* START EXTRACTED MATERIAL *

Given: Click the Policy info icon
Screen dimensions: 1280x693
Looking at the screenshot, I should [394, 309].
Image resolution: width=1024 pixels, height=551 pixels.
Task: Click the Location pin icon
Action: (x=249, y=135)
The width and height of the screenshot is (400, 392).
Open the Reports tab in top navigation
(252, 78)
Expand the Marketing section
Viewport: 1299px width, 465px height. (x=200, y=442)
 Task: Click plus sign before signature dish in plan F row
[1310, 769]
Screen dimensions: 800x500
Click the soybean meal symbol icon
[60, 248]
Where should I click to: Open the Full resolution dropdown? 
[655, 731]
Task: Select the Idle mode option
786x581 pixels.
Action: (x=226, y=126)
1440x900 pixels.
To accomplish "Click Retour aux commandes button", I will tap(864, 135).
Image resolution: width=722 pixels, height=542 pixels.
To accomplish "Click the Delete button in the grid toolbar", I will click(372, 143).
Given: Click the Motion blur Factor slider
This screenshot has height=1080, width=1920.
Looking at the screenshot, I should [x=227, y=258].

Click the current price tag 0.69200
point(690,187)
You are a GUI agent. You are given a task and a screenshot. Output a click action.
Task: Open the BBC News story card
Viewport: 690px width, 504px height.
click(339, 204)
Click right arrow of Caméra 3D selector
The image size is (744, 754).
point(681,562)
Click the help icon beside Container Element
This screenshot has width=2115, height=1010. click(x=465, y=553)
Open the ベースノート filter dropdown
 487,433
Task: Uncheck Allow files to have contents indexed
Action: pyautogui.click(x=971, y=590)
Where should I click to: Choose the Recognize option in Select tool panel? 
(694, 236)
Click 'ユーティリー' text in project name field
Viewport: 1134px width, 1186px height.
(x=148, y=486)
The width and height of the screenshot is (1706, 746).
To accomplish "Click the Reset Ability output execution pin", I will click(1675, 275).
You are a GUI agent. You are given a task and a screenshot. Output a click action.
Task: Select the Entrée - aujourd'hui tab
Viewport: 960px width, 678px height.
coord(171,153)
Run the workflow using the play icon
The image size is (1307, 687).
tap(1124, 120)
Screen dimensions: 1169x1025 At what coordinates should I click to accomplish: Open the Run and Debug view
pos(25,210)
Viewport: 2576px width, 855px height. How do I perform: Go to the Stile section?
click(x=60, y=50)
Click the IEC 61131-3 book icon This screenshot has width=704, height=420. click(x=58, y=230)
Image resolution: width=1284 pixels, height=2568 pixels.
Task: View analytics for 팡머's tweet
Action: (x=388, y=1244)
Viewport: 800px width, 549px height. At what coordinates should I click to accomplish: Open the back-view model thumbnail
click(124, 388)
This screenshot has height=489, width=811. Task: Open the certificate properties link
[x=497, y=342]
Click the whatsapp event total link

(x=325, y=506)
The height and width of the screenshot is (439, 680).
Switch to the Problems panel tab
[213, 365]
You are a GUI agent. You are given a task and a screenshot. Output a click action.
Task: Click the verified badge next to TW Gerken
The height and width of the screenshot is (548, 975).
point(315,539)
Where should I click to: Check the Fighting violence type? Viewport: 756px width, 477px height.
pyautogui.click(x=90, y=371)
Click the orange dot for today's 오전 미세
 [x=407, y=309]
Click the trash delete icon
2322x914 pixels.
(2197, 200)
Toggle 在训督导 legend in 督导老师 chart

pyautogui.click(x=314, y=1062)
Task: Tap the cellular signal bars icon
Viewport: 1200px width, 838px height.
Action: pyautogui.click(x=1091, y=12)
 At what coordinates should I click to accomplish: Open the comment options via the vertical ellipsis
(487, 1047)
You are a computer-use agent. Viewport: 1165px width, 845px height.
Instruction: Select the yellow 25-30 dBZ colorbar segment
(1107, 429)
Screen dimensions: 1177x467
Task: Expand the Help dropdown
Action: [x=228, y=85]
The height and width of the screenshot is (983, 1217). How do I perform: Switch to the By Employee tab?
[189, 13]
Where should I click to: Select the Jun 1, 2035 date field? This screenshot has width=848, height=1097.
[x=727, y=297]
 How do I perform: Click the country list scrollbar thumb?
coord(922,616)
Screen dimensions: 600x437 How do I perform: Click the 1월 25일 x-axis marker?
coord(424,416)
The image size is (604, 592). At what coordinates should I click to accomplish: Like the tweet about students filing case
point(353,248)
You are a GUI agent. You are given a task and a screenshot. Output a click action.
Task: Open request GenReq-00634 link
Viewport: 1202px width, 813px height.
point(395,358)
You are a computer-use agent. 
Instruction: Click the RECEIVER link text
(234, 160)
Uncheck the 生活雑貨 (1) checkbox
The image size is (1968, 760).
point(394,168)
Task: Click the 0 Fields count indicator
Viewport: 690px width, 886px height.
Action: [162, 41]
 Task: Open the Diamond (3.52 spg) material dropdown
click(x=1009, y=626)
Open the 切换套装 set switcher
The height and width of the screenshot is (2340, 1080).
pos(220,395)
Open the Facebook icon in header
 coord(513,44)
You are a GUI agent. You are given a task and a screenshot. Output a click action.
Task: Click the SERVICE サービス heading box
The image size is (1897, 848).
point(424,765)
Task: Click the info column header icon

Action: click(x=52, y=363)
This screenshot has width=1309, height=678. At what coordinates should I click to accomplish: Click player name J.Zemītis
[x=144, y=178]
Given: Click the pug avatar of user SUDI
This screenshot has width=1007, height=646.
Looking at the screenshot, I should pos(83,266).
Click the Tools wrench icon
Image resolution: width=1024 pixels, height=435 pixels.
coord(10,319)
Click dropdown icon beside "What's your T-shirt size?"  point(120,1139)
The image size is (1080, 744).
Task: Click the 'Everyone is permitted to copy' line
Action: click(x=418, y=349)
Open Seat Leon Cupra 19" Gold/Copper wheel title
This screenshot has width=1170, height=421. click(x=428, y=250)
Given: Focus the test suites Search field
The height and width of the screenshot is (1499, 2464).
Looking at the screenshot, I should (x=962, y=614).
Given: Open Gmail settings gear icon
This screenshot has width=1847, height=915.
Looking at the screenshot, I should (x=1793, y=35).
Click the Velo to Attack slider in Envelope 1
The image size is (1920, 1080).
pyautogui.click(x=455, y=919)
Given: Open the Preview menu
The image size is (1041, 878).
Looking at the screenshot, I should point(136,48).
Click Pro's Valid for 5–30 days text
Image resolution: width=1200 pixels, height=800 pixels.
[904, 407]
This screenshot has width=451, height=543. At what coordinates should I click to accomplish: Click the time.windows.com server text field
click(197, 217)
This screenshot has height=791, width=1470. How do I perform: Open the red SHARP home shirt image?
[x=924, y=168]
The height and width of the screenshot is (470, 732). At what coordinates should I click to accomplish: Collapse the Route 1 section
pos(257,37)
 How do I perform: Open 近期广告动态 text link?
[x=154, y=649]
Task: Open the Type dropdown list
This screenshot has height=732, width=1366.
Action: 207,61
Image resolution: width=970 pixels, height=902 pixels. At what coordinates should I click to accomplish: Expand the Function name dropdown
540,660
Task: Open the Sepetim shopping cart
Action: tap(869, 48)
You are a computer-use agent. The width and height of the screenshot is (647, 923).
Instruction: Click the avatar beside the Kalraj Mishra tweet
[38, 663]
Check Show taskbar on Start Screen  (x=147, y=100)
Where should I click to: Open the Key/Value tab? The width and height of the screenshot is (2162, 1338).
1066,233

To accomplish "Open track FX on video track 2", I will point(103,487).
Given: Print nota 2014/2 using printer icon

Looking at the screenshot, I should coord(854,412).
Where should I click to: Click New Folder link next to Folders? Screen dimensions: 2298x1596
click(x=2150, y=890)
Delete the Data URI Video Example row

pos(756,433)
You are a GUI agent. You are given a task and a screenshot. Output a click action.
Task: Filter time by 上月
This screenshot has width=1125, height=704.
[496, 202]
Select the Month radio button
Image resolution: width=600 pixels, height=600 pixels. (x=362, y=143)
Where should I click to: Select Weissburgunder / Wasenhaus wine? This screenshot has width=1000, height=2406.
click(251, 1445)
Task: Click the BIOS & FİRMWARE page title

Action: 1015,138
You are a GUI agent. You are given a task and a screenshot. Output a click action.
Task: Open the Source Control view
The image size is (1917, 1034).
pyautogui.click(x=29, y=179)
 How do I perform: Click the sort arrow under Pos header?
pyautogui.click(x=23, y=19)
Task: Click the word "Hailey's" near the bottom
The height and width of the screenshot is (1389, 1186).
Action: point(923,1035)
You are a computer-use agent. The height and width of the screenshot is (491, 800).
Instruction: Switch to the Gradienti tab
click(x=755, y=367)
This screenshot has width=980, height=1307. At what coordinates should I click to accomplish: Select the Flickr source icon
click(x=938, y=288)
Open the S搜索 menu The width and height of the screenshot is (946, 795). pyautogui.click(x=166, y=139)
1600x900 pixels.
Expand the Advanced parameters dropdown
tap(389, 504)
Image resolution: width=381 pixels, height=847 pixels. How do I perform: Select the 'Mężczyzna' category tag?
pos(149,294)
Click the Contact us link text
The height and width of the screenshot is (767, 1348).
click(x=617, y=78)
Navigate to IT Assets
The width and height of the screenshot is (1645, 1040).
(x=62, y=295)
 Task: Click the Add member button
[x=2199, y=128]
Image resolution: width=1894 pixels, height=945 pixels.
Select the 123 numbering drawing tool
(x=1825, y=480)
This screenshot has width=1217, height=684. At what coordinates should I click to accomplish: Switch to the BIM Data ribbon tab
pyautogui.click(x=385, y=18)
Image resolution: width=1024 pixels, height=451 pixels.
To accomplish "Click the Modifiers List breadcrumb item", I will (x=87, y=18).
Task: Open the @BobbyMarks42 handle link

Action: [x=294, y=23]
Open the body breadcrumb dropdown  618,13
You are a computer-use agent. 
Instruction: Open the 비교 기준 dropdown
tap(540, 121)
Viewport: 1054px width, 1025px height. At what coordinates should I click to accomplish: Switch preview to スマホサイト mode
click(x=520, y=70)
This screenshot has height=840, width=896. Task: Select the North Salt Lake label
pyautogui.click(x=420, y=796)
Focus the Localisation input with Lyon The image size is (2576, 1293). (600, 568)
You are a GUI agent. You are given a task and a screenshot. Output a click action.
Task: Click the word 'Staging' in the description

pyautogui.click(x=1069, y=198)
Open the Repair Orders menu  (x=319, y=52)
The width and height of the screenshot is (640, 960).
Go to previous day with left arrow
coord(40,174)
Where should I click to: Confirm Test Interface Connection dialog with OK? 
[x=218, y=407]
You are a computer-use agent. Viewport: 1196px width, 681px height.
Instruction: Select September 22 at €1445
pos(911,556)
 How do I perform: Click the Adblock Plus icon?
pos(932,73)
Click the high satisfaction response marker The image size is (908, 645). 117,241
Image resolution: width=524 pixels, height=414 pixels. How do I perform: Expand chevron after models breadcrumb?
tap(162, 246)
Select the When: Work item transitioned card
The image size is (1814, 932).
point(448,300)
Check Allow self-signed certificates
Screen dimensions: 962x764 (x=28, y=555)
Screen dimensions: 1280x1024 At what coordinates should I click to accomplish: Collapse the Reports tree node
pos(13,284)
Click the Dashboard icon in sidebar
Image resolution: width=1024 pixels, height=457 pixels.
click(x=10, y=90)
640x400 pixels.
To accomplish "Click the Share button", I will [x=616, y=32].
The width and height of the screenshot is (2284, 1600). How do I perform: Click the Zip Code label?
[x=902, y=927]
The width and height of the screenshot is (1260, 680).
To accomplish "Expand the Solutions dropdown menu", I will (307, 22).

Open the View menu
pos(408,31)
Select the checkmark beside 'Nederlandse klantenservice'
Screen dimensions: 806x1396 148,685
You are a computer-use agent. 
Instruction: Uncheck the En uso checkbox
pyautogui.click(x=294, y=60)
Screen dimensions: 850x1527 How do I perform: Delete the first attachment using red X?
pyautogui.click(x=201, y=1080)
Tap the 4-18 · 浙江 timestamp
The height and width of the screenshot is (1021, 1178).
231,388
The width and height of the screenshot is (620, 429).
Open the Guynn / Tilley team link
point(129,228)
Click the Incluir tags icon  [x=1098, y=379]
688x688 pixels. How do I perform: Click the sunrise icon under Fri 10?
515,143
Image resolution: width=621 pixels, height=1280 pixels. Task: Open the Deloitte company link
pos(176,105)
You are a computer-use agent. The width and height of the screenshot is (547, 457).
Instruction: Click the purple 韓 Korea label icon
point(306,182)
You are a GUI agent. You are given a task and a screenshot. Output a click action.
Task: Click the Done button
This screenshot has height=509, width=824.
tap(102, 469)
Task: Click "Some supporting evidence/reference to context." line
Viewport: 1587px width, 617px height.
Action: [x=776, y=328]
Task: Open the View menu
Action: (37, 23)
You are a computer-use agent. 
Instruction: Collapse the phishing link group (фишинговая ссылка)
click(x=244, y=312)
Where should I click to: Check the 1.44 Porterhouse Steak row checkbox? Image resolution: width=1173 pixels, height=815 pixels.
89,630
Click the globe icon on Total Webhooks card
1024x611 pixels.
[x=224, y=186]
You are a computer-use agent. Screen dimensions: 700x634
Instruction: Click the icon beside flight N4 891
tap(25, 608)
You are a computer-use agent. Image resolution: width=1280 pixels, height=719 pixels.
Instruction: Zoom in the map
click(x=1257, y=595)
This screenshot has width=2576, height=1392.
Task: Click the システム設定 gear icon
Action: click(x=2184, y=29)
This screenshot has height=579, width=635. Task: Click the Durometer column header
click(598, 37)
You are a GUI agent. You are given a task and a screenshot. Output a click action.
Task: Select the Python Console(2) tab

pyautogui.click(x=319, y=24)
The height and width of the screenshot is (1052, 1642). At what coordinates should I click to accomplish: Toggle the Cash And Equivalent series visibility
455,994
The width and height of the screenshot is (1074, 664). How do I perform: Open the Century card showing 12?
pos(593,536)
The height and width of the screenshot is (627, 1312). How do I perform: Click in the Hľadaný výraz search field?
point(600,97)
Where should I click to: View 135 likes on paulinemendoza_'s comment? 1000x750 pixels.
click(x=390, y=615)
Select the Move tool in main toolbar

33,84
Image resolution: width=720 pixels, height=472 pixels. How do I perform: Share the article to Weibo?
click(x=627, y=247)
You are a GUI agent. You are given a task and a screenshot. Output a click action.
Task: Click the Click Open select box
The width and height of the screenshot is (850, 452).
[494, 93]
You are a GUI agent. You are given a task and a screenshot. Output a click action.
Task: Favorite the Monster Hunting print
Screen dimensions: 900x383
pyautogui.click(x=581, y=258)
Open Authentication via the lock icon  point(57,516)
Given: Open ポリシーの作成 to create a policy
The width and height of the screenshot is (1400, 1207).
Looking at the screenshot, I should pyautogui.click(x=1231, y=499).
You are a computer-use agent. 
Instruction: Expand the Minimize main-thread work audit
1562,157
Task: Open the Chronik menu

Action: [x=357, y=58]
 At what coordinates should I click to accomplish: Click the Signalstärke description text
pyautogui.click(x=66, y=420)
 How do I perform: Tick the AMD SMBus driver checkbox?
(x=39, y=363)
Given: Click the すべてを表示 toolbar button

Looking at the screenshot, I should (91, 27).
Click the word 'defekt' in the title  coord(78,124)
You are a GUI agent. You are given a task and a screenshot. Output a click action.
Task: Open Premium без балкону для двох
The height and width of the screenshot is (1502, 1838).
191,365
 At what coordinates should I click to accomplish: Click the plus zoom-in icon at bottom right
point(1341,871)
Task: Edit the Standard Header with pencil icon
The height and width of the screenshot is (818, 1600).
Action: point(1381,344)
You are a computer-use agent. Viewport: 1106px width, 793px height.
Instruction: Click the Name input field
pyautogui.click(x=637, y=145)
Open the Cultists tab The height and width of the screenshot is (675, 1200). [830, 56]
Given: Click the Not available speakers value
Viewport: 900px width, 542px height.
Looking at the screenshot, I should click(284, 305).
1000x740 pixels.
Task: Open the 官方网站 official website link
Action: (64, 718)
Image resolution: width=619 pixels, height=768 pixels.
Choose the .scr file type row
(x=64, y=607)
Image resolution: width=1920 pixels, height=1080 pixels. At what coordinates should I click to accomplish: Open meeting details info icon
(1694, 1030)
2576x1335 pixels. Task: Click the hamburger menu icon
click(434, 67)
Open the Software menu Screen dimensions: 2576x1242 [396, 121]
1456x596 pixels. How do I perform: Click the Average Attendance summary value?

* END EXTRACTED MATERIAL *

### WHAT IS ASKED
Reproduce, with no changes, the part of the material that opens with its first line and closes with the line containing "will click(372, 143).", including both of those lines.

### COMPLETE RESPONSE
Given: Click the Policy info icon
Screen dimensions: 1280x693
Looking at the screenshot, I should [394, 309].
Image resolution: width=1024 pixels, height=551 pixels.
Task: Click the Location pin icon
Action: (x=249, y=135)
The width and height of the screenshot is (400, 392).
Open the Reports tab in top navigation
(252, 78)
Expand the Marketing section
Viewport: 1299px width, 465px height. (x=200, y=442)
 Task: Click plus sign before signature dish in plan F row
[1310, 769]
Screen dimensions: 800x500
Click the soybean meal symbol icon
[60, 248]
Where should I click to: Open the Full resolution dropdown? 
[655, 731]
Task: Select the Idle mode option
786x581 pixels.
Action: (x=226, y=126)
1440x900 pixels.
To accomplish "Click Retour aux commandes button", I will tap(864, 135).
Image resolution: width=722 pixels, height=542 pixels.
To accomplish "Click the Delete button in the grid toolbar", I will click(372, 143).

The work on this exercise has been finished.